The effect of the irreversible mu-opioid receptor antagonist clocinnamox on morphine potency, receptor binding and receptor mRNA.
Academic Article
Overview
abstract
In these experiments, the effect of the irreversible mu-opioid receptor antagonist clocinnamox on the potency of morphine, opioid receptor binding and mu-opioid receptor mRNA was examined. Mice were injected with clocinnamox (0.32-12.8 mg/kg) and the analgesic potency of morphine was examined 24 h later. Clocinnamox produced a dose-dependent decrease in the potency of morphine; and at the higher dose of clocinnamox the maximal analgesic effect was not observed following doses of morphine in excess of 500 mg/kg s.c. In saturation binding studies in brain, clocinnamox (0.32-25.6 mg/kg) dose-dependently decreased mu-opioid ([3H][D-Ala2,MePhe4,Gly-ol5]enkephalin; DAMGO) receptor Bmax with relatively minimal effects on Kd. Binding to delta-opioid receptor ([3H][D-Pen2,D-Pen5]enkephalin; DPDPE) and kappa-opioid receptor ([3H](5,7,8)-(-)-N-methyl-N-(7-(1-pyrrolidinyl)-1-oxaspiro(4,5)dec -8-yl) benzeneacetamide; U69,593) was not affected by clocinnamox. The effect of clocinnamox was time-dependent in that the greatest changes in morphine potency and mu-opioid receptor density were observed within 24 h of administration and decreased with time (336 h).
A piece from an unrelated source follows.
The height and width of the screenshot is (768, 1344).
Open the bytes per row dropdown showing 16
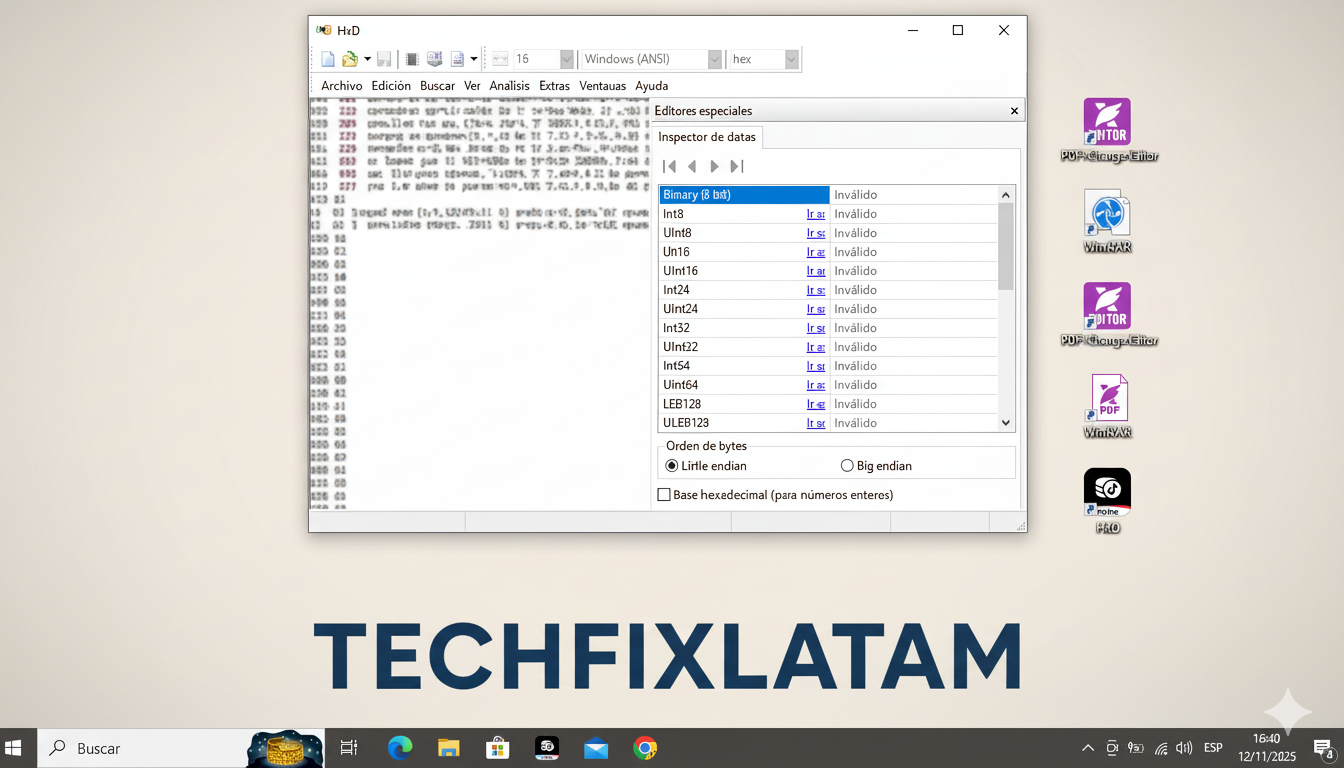click(566, 60)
Although mu-opioid receptor density was decreased to less than 30% of control 24 h following clocinnamox (12.8 mg/kg) and had increased to 80% by 5 days, a solution hybridization assay for mu-opioid receptor mRNA transcript revealed no changes in the steady-state levels of this mRNA. These studies indicate that clocinnamox is an irreversible antagonist at the mu-opioid receptor since it appears to selectively affect receptor density with minimal effects on affinity. Furthermore, clocinnamox produces time- and dose-dependent changes in Bmax and these changes appear to be unrelated to changes in mu-opioid receptor mRNA. It is possible that the repopulation of brain by mu-opioid receptors following clocinnamox is mediated by an existing pool of receptors that are activated following treatment.